Tam-O-Shanter Country Club

Club History

The Unusual Story of Tam-O-Shanter

History:
This 160-acre tract of rolling wooded land was leased in 1925 by a group of wealthy Detroit Industrialists. They organized a Stag Country Club: “Tam-O-Shanter.” They brought here from England Captain C. A. Allison, considered by many to be the world’s foremost golf architect, who designed this superb championship course. Their clubhouse was designed by Architect H. Augustus O’Dell. At the time of the bank failure in 1933, the original Tam-O-Shanter club was dissolved, since most of the members belonged to other clubs and used Tam-O-Shanter as a stag club.

Value of the Property:
The original Tam-O-Shanter membership group had made an investment of $664,000 in the property and its maintenance. It is safe to say that Tam-O-Shanter ranks among the first flight clubs in the Detroit district in value of land and among the first half-dozen in the character and quality of golf.

The Club House:
Tam-O-Shanter’s modern Club House is of English architecture and masonry construction. It extends for a 200-foot length along a ridge, affording a vista to the East of practically the entire course. The building had been called “the coolest Club House in the Detroit district,” because it is screened from the sun by the grove of tall trees surrounding it. Value of the building - $75,000

Despite the fact that this is a “Millionaire’s Club House,” the services are extremely reasonable. For example, Golfer’s Luncheons 75c; Dinners $1.50 and $2.00; other services (bar, sandwiches, etc.) on a similar basis. An attractive feature is the beautiful shaded Club House lawn, with its tables and chairs.

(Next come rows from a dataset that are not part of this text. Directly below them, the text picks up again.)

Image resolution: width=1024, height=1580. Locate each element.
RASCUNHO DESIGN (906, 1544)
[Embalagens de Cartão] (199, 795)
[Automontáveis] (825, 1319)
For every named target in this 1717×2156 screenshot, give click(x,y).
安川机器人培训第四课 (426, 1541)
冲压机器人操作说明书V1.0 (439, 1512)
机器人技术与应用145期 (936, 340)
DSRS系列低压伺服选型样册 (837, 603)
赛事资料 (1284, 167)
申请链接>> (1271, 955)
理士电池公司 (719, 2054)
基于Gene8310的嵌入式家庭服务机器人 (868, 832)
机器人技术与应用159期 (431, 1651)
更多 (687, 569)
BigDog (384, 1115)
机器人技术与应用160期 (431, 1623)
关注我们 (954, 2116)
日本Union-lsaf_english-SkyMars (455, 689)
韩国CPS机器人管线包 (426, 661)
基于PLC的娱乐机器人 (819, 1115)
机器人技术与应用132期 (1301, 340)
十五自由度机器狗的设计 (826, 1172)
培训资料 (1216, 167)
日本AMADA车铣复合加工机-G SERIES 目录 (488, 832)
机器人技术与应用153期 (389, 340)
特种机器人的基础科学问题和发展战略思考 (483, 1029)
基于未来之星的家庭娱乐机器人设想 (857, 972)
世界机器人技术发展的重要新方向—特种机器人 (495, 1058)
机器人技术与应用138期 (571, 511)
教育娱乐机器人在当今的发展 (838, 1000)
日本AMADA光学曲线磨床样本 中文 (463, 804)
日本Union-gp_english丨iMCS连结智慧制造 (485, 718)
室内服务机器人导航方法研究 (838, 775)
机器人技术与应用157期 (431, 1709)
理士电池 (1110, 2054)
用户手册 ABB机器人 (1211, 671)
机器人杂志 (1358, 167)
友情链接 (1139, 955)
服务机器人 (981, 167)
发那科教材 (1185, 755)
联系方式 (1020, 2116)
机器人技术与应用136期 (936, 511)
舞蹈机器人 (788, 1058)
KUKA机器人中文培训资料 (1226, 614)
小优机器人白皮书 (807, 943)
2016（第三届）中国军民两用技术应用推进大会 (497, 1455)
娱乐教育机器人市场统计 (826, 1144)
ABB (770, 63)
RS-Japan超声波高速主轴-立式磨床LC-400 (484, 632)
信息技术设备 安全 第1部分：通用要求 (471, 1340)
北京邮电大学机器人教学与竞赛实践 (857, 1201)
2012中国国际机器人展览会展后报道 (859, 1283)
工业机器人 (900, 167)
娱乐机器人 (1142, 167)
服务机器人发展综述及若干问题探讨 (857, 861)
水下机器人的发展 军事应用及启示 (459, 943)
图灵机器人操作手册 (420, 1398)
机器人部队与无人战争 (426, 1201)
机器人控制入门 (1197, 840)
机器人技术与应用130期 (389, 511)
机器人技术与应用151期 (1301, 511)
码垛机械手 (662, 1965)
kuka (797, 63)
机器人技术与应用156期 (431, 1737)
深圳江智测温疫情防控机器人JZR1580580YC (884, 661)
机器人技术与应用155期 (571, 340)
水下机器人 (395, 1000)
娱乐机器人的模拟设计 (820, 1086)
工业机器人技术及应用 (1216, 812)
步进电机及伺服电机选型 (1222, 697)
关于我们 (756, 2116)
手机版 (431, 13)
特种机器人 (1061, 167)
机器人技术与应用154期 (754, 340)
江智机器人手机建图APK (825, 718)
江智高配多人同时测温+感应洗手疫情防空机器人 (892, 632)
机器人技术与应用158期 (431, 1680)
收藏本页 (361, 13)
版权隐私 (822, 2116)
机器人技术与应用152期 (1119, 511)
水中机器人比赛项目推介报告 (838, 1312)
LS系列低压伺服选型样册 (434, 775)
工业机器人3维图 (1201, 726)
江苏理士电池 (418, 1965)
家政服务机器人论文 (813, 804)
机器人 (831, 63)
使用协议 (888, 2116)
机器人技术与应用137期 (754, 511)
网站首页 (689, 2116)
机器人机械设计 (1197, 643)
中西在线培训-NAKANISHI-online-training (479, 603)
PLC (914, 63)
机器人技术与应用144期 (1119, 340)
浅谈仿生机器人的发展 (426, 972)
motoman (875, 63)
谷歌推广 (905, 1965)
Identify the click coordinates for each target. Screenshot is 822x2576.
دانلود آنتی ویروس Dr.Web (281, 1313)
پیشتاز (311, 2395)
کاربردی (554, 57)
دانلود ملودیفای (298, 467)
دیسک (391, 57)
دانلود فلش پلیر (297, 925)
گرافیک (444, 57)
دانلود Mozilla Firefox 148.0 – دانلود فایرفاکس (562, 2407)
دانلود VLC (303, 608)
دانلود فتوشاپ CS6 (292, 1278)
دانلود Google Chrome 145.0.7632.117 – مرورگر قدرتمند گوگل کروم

The 18-Hole Championship Course:
In keeping with present-day golf architecture, Tam-O-Shanter has very few sand traps. The undulating character of the terrain makes natural hazards, requiring the golfer to place each shot. Yet there are no severe grades or slopes. It has been termed “a perfect layout” by golf experts. Total yardage 6683. Par 72. Extra large tees and greens, all of Washington-strain Creeping Bent. Tees are surrounded by luxuriant flowering shrubs which blossom from early spring until late fall. The wide fairways are heavily turfed, watered, and kept in perfect condition by a competent crew.

“Good Fellowship”:
At Tam-O-Shanter, there exists one of the finest “Club Shops” to be found anywhere. There are no cliques. There is always good company for golf, bridge, or a social chat. Tam-O-Shanter privileges have been (and will be) extended in a most careful manner. Invitation and election is by a committee which reserves the right to cancel the privileges at any time, reimbursing the fee on a pro-rata basis. This provides the same type of social selectivity, which exists in better class private clubs.